Assigned task
In the entries below, the lines from the one with "This screenshot has height=854, width=1248." through the one with "Select the Correction" are to be copied exactly; both ends count.

Stored records:
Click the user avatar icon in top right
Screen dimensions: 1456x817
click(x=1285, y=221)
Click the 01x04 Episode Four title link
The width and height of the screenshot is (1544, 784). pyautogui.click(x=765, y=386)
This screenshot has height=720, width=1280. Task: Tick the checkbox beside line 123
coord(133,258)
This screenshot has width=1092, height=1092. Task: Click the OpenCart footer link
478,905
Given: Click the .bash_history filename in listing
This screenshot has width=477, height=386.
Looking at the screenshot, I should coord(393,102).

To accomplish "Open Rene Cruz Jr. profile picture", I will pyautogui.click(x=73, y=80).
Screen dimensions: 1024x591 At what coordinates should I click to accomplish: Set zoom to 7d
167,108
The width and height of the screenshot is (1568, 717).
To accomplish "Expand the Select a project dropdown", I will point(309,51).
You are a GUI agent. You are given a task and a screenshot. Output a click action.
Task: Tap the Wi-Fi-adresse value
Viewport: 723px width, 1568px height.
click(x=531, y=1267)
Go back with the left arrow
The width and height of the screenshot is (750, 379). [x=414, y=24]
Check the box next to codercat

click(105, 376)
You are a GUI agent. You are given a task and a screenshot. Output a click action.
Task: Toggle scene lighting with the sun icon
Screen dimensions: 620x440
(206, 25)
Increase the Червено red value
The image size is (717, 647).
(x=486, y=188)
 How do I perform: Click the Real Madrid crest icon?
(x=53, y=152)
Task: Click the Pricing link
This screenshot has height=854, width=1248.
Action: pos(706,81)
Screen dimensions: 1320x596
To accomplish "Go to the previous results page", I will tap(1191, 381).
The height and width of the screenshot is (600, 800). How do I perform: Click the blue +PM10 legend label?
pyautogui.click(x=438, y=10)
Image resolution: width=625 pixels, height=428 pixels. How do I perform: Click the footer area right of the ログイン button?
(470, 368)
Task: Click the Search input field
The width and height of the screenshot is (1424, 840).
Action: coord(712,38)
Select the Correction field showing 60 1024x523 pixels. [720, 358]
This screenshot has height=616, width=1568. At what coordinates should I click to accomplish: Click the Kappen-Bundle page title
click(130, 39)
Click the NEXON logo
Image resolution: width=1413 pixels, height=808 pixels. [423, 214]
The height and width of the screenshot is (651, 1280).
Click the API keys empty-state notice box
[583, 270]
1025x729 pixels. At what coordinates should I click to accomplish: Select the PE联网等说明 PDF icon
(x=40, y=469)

Your solution
This screenshot has height=854, width=1248.
Action: pos(706,81)
Screen dimensions: 1320x596
To accomplish "Go to the previous results page", I will tap(1191, 381).
The height and width of the screenshot is (600, 800). How do I perform: Click the blue +PM10 legend label?
pyautogui.click(x=438, y=10)
Image resolution: width=625 pixels, height=428 pixels. How do I perform: Click the footer area right of the ログイン button?
(470, 368)
Task: Click the Search input field
The width and height of the screenshot is (1424, 840).
Action: coord(712,38)
Select the Correction field showing 60 1024x523 pixels. [720, 358]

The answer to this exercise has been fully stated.